(Stored records)

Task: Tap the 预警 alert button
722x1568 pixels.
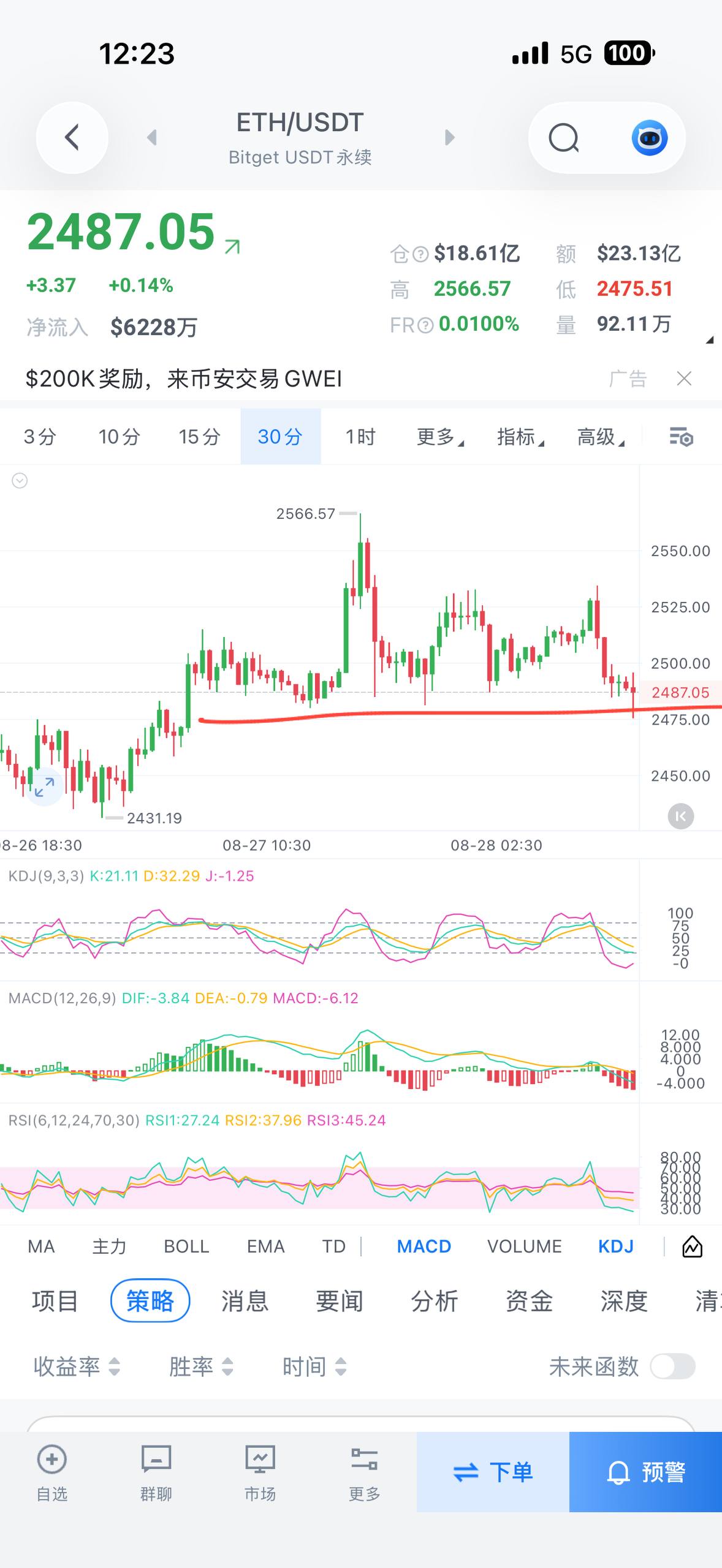Action: click(x=646, y=1472)
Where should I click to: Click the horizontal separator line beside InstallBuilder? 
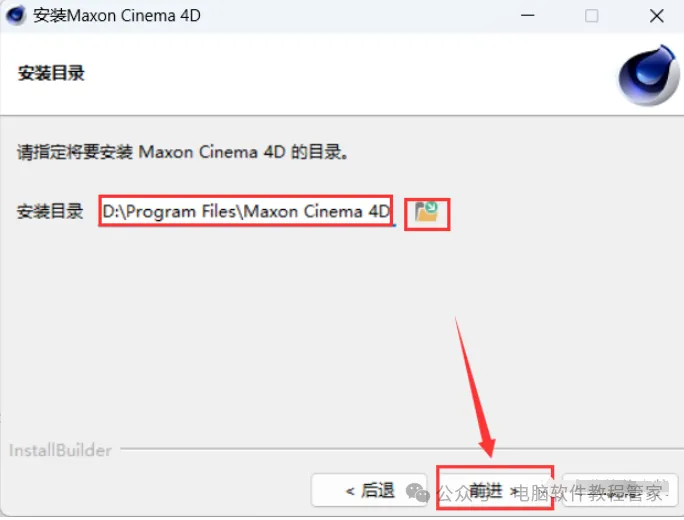coord(401,448)
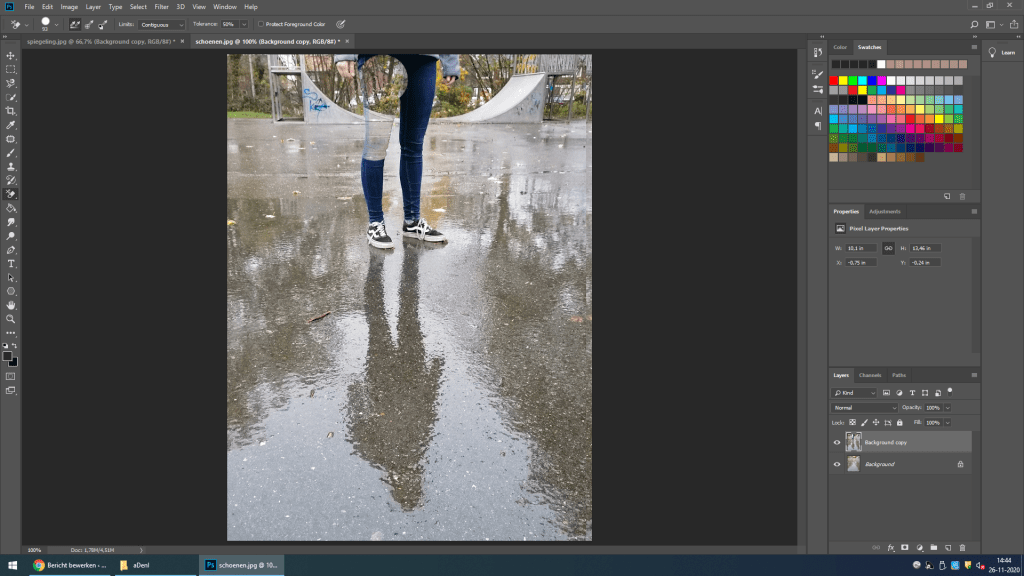
Task: Select the Crop tool
Action: pyautogui.click(x=11, y=111)
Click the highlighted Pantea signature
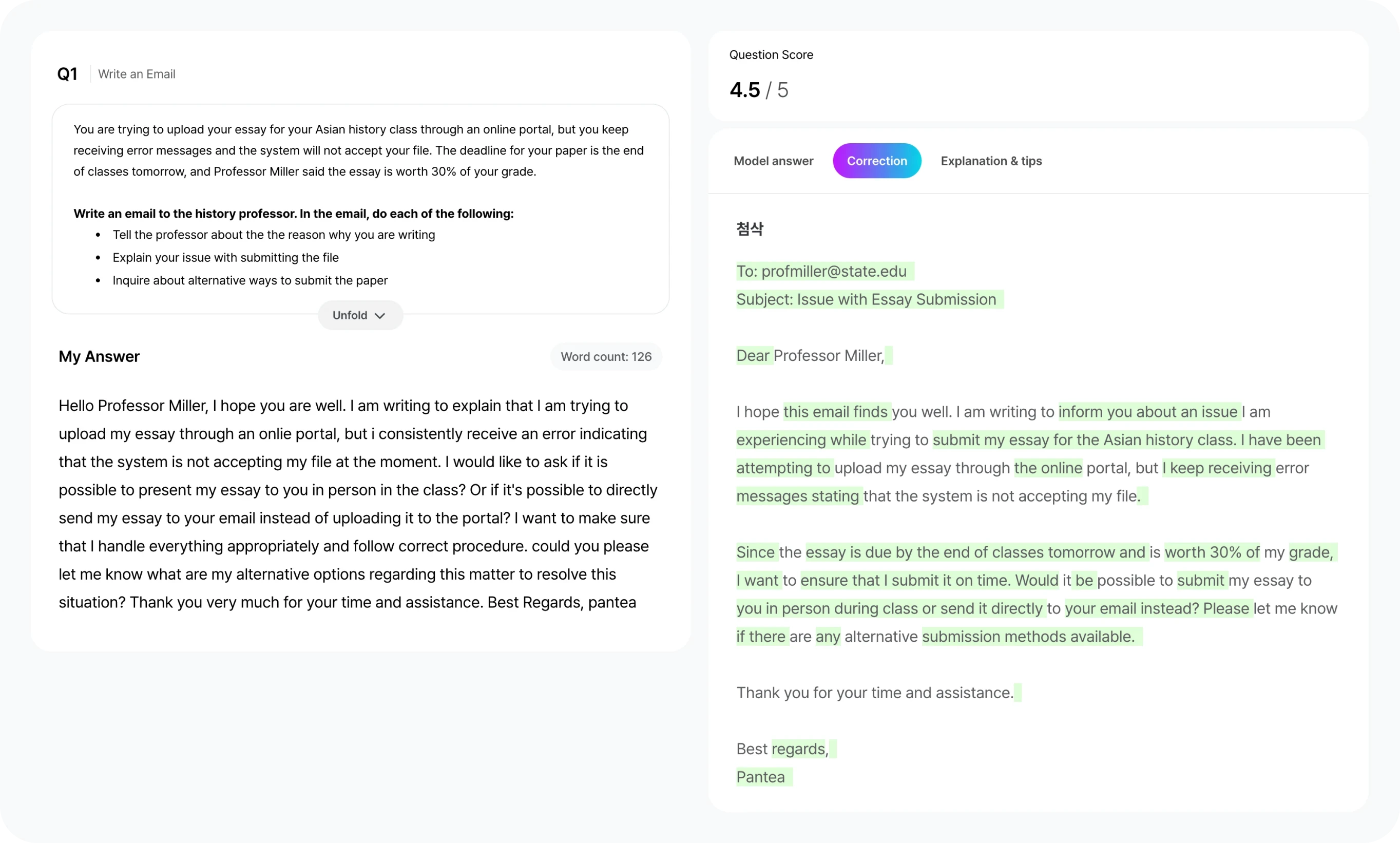Image resolution: width=1400 pixels, height=843 pixels. pyautogui.click(x=760, y=777)
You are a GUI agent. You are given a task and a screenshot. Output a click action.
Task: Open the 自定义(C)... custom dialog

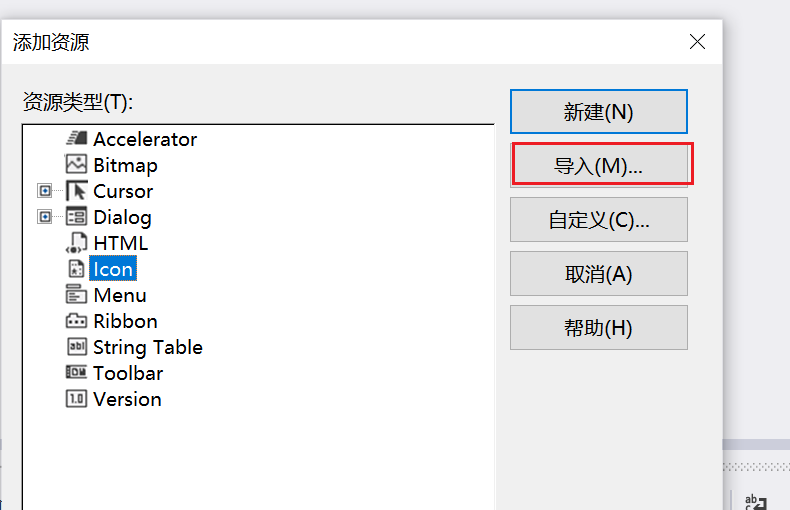(x=599, y=220)
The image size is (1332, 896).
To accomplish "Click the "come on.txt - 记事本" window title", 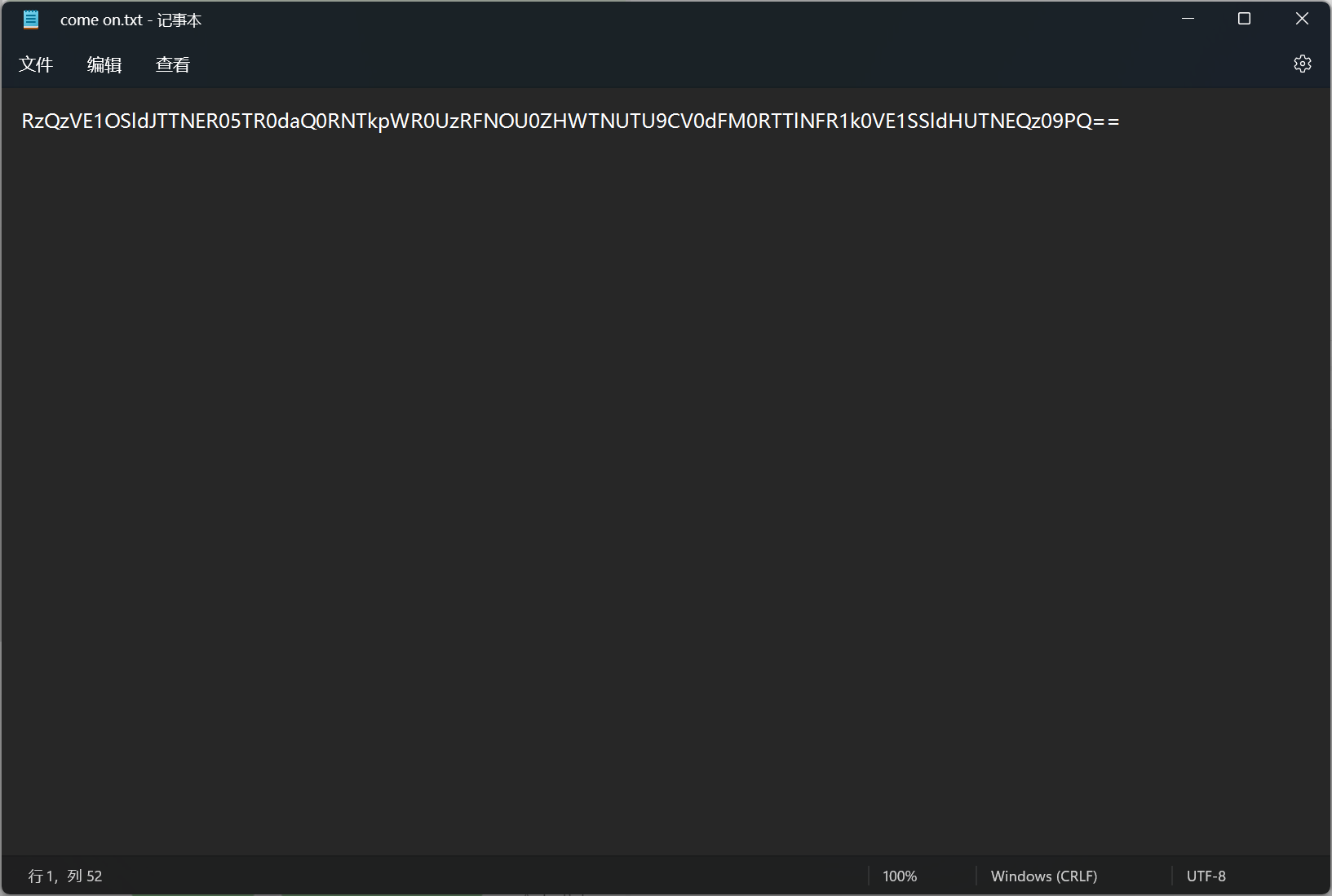I will (x=131, y=20).
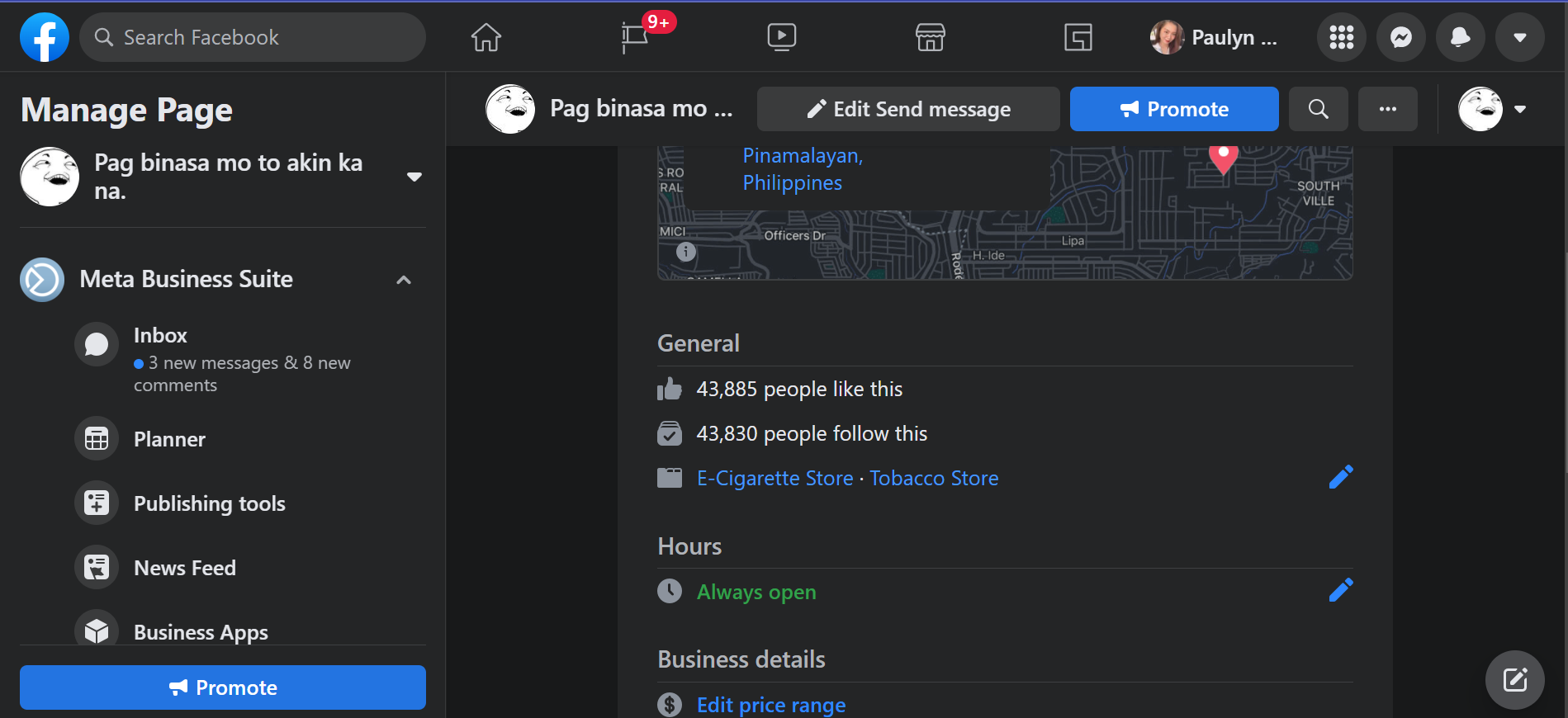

### YOUR TASK
Transcribe, word for word, the stretch of lines in the data above from the one with "Where should I" through the one with "The image size is (1332, 896)."; omit all pictures.

### SOLUTION TO THE PROBLEM
Where should I click to: Click the horizontal separator line beside InstallBuilder? 
coord(401,448)
Task: Select the Crop tool
Action: pyautogui.click(x=11, y=111)
Click the highlighted Pantea signature
Image resolution: width=1400 pixels, height=843 pixels. pyautogui.click(x=760, y=777)
You are a GUI agent. You are given a task and a screenshot. Output a click action.
Task: Open the 自定义(C)... custom dialog

(x=599, y=220)
The image size is (1332, 896).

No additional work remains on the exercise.